Seperti yang dilansir dari Mongabay, Persoalan lahan ini berawal pada 1925, sekitar 2.956 warga mengajukan permohonan pembukaan hutan Sengkan Kandang dan Keseran, yang terletak di Pakel, Licin, Banyuwangi kepada pemerintah kolonial Belanda. Permohonan itu dikabulkan beberapa tahun kemudian tahun 1929. Mereka dapat hak membuka kawasan hutan seluas 4.000 bahu (3.000 hektar) dari Bupati Banyuwangi, R.A.A.M. Notohadi Suryo. Walaupun mengantongi izin “Akta 1929”, warga Pakel kerap mengalami berbagai tindakan intimidasi dan kekerasan dari Pemerintah Kolonial Belanda dan Jepang.

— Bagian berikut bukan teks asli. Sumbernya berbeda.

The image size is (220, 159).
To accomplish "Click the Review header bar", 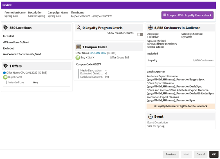I will (108, 5).
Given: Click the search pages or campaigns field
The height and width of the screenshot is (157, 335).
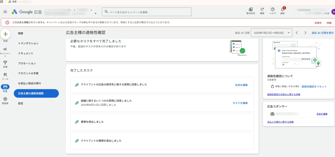Looking at the screenshot, I should 147,12.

Masih dilansir dari Mongabay, pasca kemerdekaan, warga Pakel terus berjuang mendapatkan kepastian atas hak pembukaan hutan seperti yang tertuang dalam “Akta 1929”. Pada 1980-an, lahan kelola warga yang masuk “Akta 1929” ini masuk konsesi perusahaan perkebunan Bumi Sari. Konflik agraria pun terus terjadi hingga kini. Pada tahun 2019 warga melakukan penguasaan kembali (reclaiming) lahan—yang masuk konsesi perusahaan. Menurut Data Tim Kerja Advokasi Gerakan Rakyat untuk Kedaulatan Agraria dan Sumber Daya Alam (Tekad Garuda) menyebutkan, sepanjang 2020-2023, setidaknya 14 warga Pakel menjadi korban karena perjuangan mereka mempertahankan hak tanahnya. Antara lain, pada November 2021, ada 11 warga Pakel yang mendapatkan surat panggilan dari kepolisian, dua jadi tersangka.
Jum’at 3 Februari 2023. Tiga orang petani warga Desa Pakel ditangkap Polda Jawa Timur. Penangkapan l tersebut diduga berkaitan dengan konflik lahan warga dengan perusahaan. Sebab ketiganya merupakan perwakilan warga selaku pejabat desa dalam upaya mempertahankan lahan warga.
Senin (20 Februari 2023) Tekad Garuda beserta warga Pakel, Banyuwangi, Jawa Timur melakukan Aksi Geruduk Jakarta dan mogok makan di depan kantor Kementerian Agraria dan Tata Ruang, Jakarta Selatan, Senin, 20/2/2023. Aksi mogok makan ini sebagai bentuk solidaritas dan dukungan kepada tiga Petani warga Desa Pakel.